**Task:** Starting with the line in which "At what coordinates" appears, give back every line exactly as written until the listing ends, excluding pictures.

......

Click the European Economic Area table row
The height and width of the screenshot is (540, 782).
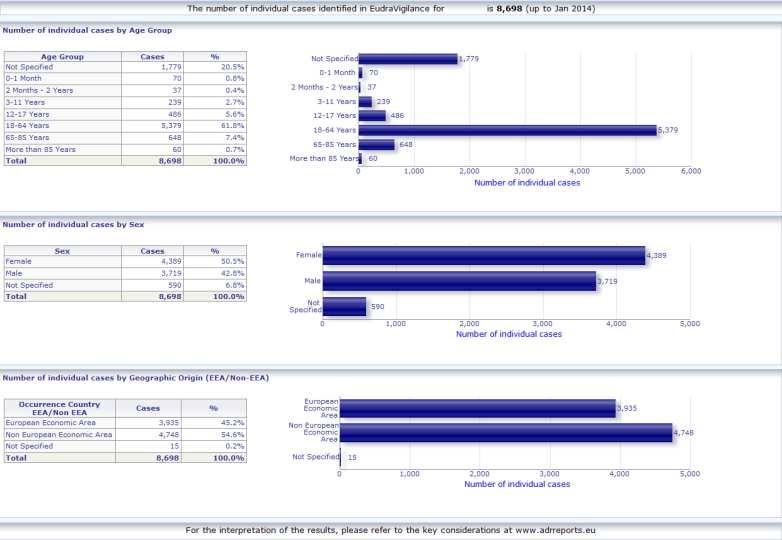click(125, 423)
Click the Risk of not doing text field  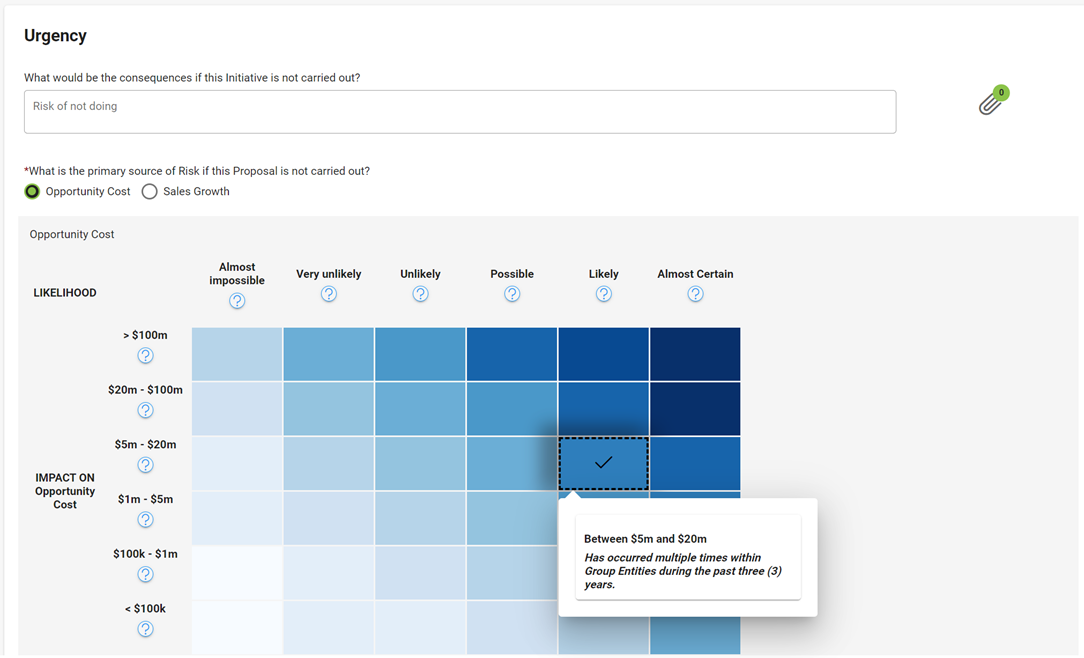coord(460,111)
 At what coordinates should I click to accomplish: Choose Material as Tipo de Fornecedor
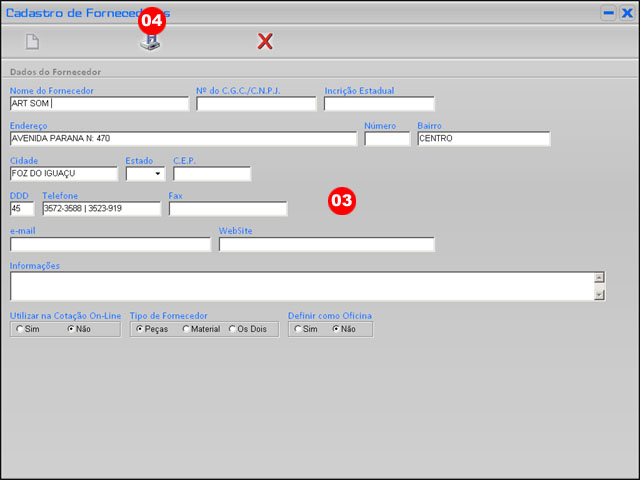point(186,329)
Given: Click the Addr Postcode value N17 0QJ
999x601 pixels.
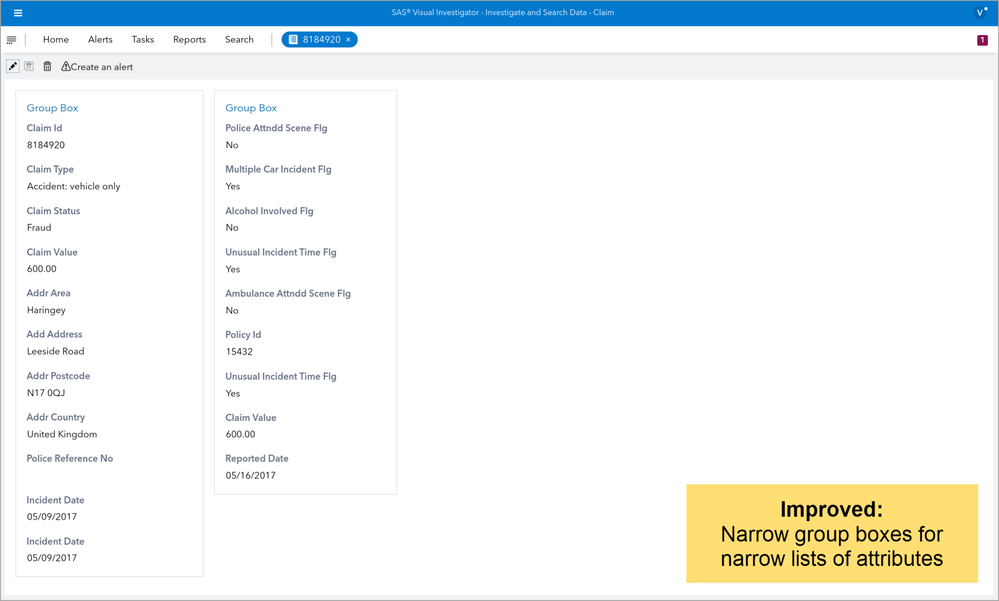Looking at the screenshot, I should coord(46,393).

......

**Solved problem:**
 At what coordinates should I click to accomplish: Choose Material as Tipo de Fornecedor
point(186,329)
Given: Click the Addr Postcode value N17 0QJ
999x601 pixels.
Looking at the screenshot, I should coord(46,393).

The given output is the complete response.